For One and All: Individual and Group Fairness in the Allocation of Indivisible Goods

Citation:

Scarlett J, Teh N, Zick Y. For One and All: Individual and Group Fairness in the Allocation of Indivisible Goods, in IJCAI 2021 Workshop on AI for Social Good. ; 2021.

Abstract:

Traditionally, research into the fair allocation of indivisible goods has focused on individual fairness and group fairness. In this paper, we explore the co-existence of individual envy-freeness (i-EF) and its group counterpart, group weighted envy-freeness (g-WEF).
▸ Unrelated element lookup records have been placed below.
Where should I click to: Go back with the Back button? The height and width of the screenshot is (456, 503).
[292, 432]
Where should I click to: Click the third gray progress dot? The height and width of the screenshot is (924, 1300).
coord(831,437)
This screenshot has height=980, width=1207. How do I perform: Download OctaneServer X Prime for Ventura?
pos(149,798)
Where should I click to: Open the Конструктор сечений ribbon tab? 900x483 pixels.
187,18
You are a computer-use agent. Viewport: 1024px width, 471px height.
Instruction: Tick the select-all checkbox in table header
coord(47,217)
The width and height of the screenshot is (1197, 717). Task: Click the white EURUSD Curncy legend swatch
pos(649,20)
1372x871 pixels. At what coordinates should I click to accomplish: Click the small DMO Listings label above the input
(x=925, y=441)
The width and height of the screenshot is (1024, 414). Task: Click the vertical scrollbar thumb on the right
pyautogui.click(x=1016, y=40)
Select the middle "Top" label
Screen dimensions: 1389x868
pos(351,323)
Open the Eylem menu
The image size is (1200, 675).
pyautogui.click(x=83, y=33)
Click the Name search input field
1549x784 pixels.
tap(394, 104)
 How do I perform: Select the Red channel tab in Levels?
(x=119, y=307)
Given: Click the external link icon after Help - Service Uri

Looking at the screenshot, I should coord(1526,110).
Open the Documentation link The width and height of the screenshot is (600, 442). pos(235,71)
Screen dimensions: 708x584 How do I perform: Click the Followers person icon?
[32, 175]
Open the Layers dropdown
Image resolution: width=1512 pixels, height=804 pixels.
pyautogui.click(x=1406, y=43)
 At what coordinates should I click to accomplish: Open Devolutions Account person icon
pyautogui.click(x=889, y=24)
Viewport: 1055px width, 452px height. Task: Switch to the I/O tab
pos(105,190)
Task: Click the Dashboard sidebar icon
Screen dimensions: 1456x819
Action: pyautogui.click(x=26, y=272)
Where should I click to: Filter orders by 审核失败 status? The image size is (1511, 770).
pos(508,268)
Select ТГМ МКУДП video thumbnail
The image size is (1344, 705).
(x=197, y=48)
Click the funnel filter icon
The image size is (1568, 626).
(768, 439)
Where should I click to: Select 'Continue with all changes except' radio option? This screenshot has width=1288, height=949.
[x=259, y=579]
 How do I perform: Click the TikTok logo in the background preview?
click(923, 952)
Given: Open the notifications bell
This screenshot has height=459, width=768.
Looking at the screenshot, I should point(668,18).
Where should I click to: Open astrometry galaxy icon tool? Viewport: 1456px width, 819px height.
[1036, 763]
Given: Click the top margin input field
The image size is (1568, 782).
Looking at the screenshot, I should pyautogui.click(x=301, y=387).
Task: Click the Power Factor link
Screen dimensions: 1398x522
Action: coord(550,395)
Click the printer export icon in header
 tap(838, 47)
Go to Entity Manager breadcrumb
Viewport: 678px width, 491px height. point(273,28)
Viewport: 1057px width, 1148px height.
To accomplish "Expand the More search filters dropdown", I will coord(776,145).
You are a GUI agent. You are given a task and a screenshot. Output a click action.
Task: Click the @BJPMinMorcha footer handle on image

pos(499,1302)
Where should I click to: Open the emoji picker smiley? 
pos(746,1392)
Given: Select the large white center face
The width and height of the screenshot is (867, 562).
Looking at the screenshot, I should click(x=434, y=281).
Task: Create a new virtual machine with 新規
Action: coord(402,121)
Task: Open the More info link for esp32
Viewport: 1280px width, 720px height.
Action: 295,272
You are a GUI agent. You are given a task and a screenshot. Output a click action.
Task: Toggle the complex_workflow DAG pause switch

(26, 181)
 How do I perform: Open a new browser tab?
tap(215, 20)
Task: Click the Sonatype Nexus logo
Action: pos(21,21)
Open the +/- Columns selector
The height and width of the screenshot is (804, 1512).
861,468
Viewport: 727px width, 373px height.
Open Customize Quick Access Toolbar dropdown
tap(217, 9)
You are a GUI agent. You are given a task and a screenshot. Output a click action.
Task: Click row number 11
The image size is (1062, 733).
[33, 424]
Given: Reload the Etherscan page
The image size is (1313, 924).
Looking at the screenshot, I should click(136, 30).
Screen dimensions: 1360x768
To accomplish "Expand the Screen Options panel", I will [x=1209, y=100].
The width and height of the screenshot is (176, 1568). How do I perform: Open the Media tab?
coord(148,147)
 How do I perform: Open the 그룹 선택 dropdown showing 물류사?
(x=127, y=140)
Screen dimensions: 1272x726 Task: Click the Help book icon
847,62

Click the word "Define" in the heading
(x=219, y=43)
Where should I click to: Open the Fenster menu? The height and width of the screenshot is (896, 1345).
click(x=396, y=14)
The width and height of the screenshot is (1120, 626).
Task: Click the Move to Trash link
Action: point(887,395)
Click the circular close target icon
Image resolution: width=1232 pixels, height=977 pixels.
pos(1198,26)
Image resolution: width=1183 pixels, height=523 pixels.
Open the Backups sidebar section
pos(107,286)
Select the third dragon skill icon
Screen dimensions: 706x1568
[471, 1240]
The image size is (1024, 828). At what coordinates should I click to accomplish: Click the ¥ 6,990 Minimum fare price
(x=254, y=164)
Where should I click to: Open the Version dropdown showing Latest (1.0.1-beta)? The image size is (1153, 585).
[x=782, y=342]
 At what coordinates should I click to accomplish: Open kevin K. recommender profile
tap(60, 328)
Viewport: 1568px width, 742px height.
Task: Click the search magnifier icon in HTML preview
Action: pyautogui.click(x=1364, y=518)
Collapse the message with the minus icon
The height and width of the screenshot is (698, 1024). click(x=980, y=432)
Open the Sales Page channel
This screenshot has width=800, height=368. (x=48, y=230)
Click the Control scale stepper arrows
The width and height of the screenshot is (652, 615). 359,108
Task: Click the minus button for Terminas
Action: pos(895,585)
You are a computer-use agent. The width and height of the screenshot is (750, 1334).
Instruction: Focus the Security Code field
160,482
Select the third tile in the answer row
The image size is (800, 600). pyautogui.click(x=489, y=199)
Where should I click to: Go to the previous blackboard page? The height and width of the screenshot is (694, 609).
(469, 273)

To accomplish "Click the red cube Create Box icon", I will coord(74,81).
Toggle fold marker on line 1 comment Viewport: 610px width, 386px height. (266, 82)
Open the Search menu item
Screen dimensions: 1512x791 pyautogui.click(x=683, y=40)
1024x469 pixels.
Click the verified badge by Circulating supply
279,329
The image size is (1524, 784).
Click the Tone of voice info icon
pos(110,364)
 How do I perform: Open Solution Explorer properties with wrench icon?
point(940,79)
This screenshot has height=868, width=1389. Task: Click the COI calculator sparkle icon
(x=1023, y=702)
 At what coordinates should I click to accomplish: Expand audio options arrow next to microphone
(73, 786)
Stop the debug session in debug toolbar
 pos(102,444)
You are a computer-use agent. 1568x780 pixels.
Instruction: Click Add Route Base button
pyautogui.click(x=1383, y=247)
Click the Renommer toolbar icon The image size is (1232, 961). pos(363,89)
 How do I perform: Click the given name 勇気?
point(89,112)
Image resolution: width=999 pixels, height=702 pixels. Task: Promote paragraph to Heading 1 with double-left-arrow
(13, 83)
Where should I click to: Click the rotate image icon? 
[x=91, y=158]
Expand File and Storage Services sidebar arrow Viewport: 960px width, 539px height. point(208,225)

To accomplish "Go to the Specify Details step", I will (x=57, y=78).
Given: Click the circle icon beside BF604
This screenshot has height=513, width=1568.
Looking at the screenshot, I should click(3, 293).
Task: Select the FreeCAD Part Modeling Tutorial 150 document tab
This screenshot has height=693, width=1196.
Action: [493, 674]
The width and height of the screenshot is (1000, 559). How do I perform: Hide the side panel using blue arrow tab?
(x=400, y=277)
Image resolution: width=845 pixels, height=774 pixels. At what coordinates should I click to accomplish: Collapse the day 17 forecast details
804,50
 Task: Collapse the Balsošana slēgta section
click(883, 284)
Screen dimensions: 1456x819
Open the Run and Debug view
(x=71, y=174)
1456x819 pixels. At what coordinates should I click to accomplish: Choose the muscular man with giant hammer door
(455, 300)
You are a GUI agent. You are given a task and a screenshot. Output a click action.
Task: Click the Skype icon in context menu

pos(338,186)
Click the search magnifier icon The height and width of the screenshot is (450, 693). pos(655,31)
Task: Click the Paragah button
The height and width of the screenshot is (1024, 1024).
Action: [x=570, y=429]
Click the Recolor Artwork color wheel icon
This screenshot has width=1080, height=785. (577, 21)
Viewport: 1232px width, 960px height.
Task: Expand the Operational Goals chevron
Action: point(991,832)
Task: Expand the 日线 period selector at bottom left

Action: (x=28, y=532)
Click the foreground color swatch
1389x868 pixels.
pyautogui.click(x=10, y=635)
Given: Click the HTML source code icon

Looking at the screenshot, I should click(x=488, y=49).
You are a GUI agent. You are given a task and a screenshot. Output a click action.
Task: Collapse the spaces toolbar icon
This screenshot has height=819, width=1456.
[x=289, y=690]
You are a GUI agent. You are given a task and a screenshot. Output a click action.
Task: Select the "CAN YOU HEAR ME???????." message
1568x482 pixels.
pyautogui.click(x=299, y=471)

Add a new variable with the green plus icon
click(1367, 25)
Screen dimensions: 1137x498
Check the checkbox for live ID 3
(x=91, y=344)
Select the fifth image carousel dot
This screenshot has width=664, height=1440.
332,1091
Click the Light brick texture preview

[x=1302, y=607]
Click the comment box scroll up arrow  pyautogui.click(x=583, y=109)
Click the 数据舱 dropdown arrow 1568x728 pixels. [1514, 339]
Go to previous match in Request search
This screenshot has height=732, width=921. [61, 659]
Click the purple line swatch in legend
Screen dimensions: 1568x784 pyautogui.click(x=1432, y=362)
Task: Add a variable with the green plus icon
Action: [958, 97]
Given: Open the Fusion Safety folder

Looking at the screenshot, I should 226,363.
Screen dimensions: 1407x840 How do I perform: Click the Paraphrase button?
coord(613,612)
We propose several polynomial-time algorithms that can provably achieve i-EF and g-WEF simultaneously in various degrees of approximation under three different conditions on the agents’ valuation functions: (i) when agents have identical additive valuation functions, i-EFX and g-WEF1 can be achieved simultaneously; (ii) when agents within a group share a common valuation function, an allocation satisfying both i-EF1 and g-WEF1 exists; and (iii) when agents’ valuations for goods within a group differ, we show that while maintaining i-EF1, we can achieve a 1 - 3 approximation to g-WEF1 in expectation. In addition, we introduce several novel fairness characterizations that exploit inherent group structures and their relation to individuals, such as proportional envy-freeness and group stability. We show that our algorithms can guarantee these properties approximately in polynomial time. Our results thus provide a first step into connecting individual and group fairness in the allocation of indivisible goods.